Pain moved in that handsome face, the features rugged and aristocratic, both at once. “We were good friends,” he confirmed, after a long time.

She wanted very much to touch him then, not sexually, but to offer comfort, one human being to another. She was careful not to move. “You legally adopted Matt,” she said. Judge Carpenter had told her that, the first day. The day everything changed for Melissa.

“I figured it made sense,” Steven replied, “and Matt was all for it.”

“It can’t be easy, being a single parent.”

“Oh, believe me,” Steven said, smiling again, “it isn’t.
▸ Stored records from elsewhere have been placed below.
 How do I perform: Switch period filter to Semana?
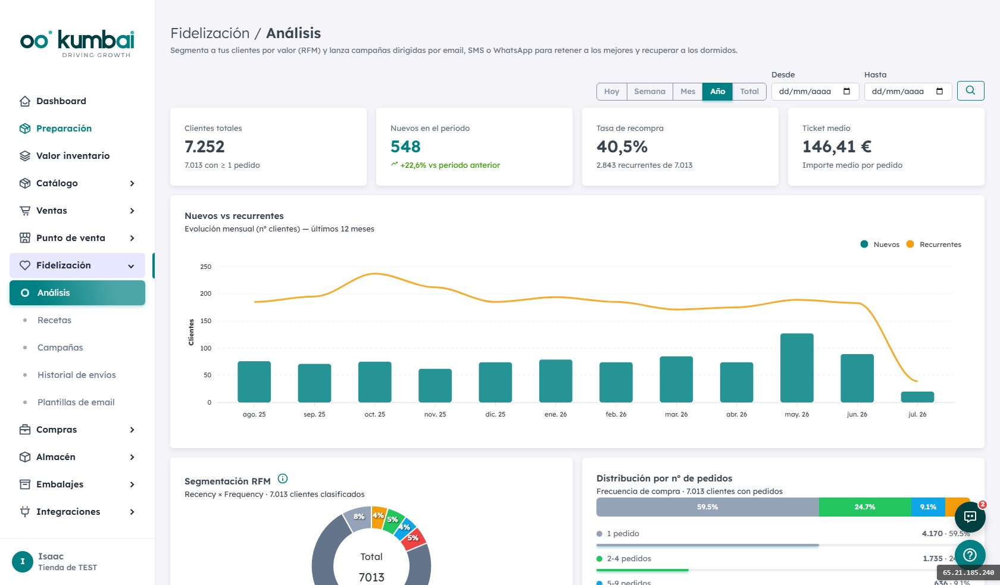649,91
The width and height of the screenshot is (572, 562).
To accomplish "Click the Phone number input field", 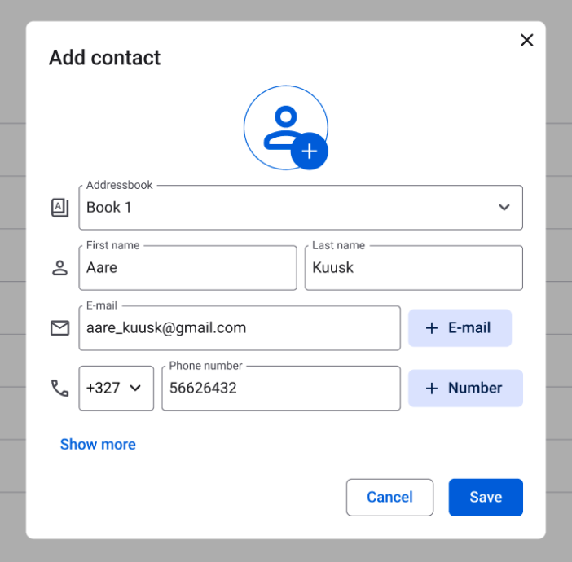I will 280,389.
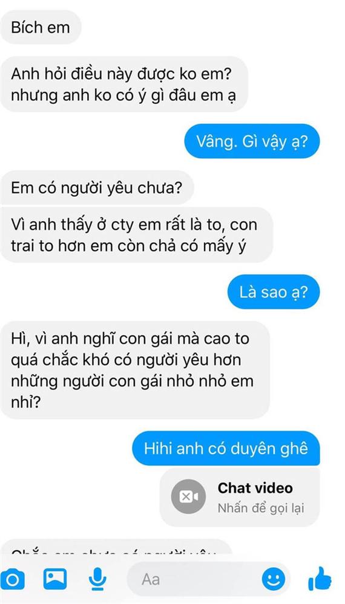The image size is (345, 604).
Task: Tap message starting 'Vì anh thấy ở cty'
Action: [136, 235]
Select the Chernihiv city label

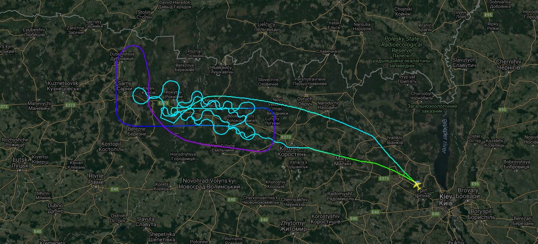pos(508,64)
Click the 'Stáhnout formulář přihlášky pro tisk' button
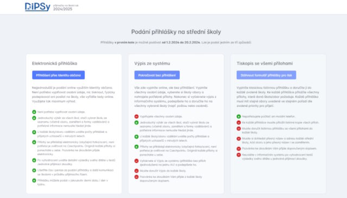Image resolution: width=347 pixels, height=198 pixels. (x=266, y=75)
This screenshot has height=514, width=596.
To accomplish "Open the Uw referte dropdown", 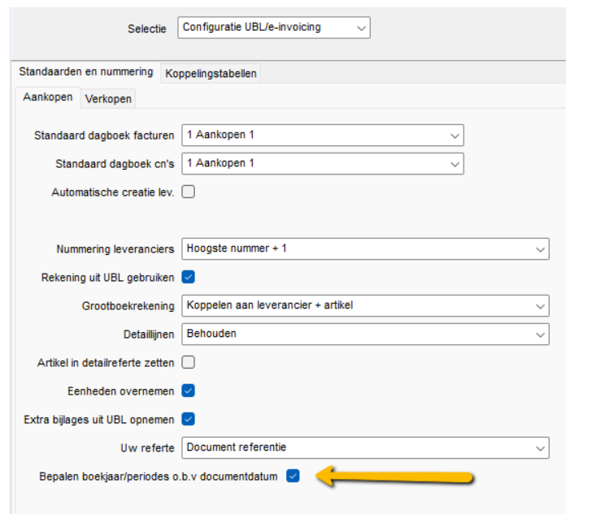I will (x=365, y=447).
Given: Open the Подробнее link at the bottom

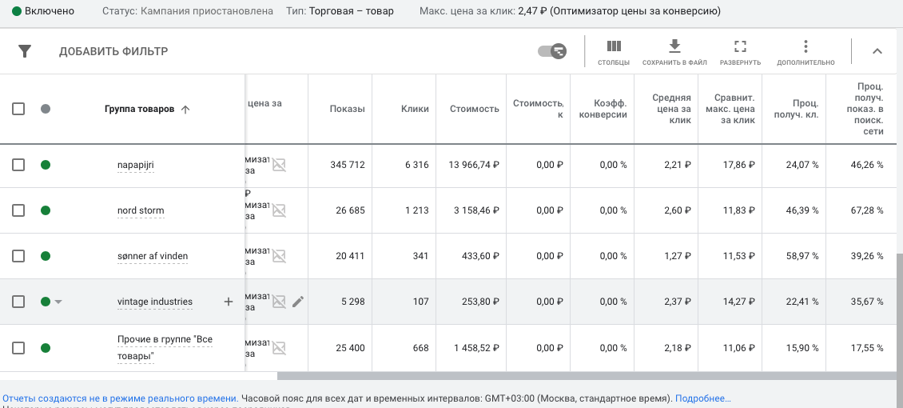Looking at the screenshot, I should [702, 398].
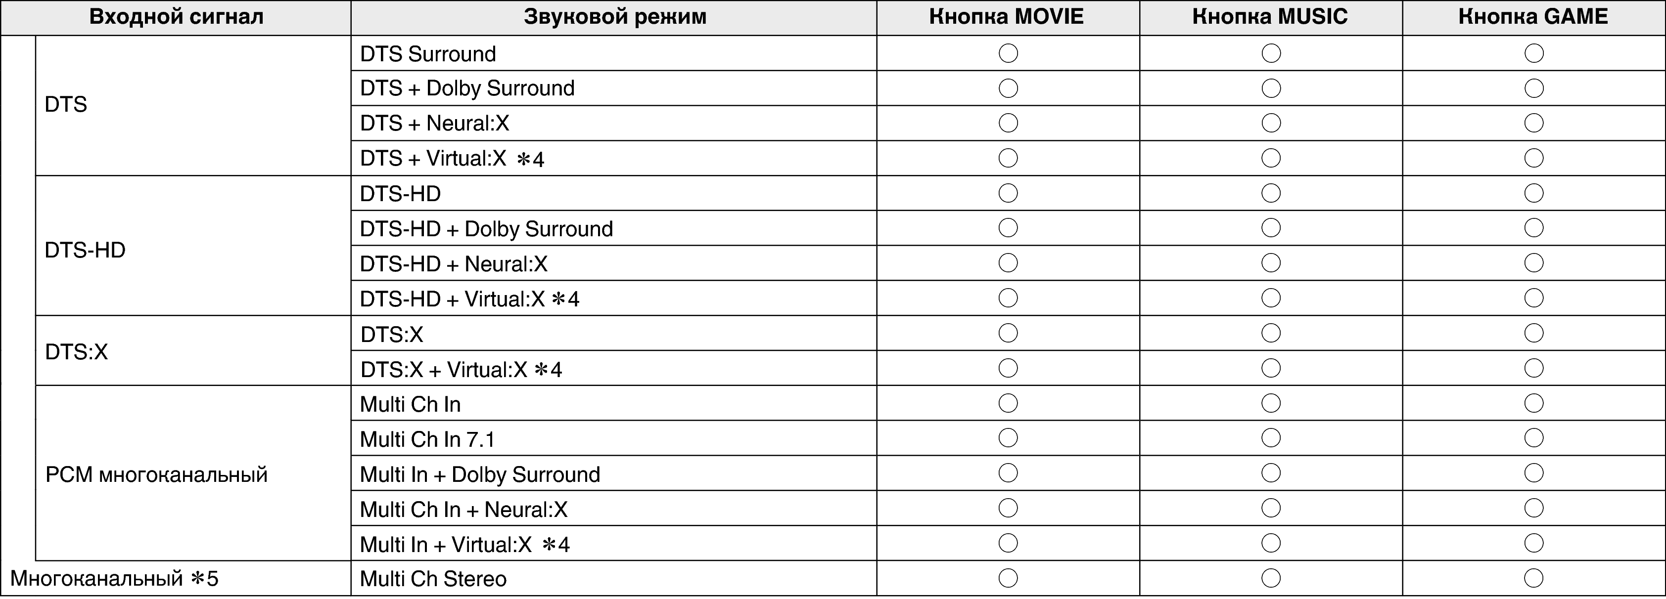Click the Кнопка GAME column header
The height and width of the screenshot is (599, 1666).
pyautogui.click(x=1533, y=17)
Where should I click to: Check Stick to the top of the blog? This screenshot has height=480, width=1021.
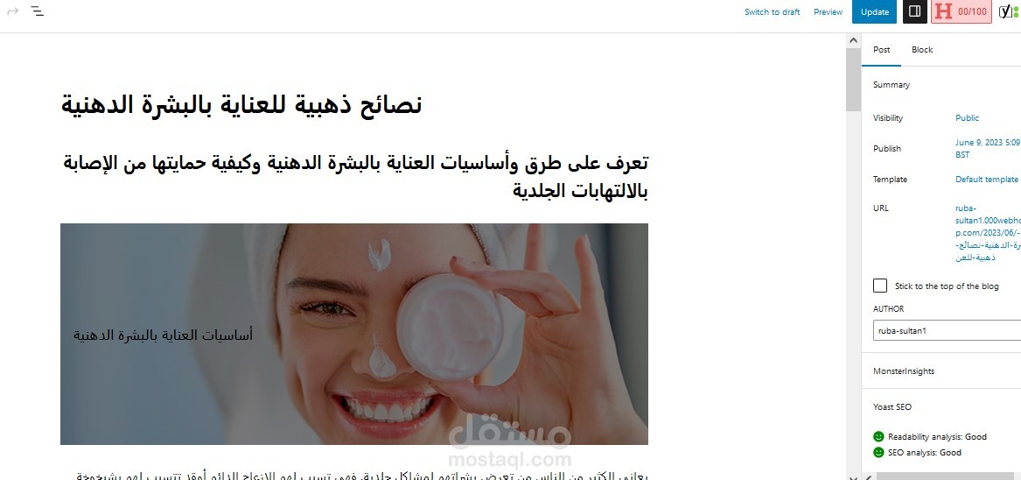(x=879, y=286)
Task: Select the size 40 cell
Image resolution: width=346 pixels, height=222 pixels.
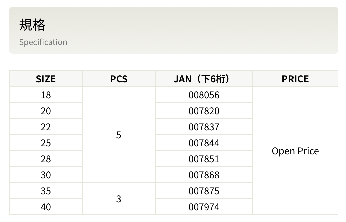Action: (x=46, y=207)

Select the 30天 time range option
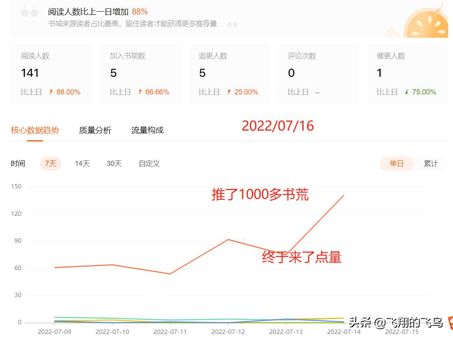pos(114,164)
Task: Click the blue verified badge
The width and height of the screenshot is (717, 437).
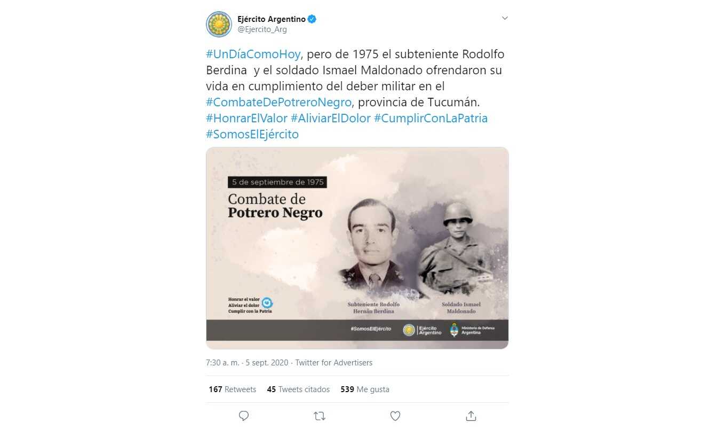Action: pos(312,19)
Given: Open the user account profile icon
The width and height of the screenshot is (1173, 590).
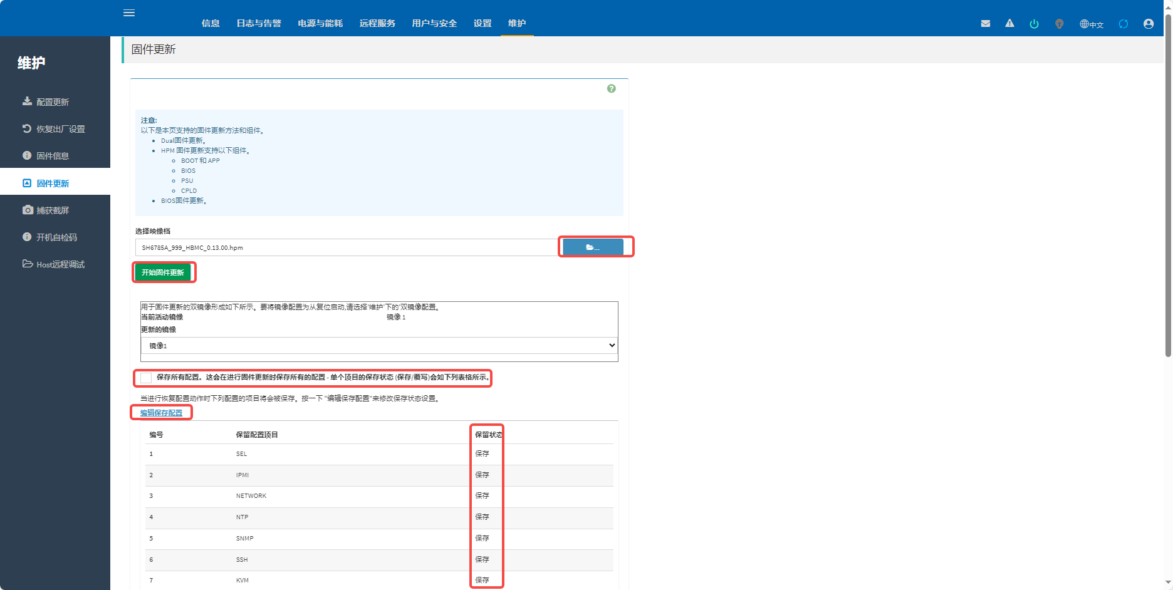Looking at the screenshot, I should point(1149,24).
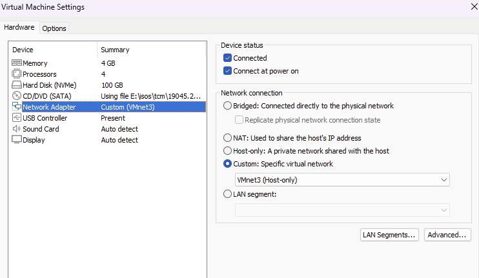Switch to the Options tab
479x278 pixels.
[x=54, y=28]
But, just the same, I’d be hard put to think of anything more rewarding.” He held out his hand once more, and she crossed to him, took hold. “This place will be a lot different when the contractor and his crews get through with it,” he added.

Melissa’s throat tightened. “Don’t let them change it
too much,
” she said, without intending to say any such thing. It was none of
her
business what Steven Creed did to his house.

Steven cupped her cheeks in his hands then, and she knew by the touch of his palms that, professional man or not, he was no stranger to physical work. “I guess I probably shouldn’t kiss you,” he mused, his gaze focused on her mouth.

“I guess not,” Melissa agreed, but weakly.

He kissed her—lightly at first, and then thoroughly.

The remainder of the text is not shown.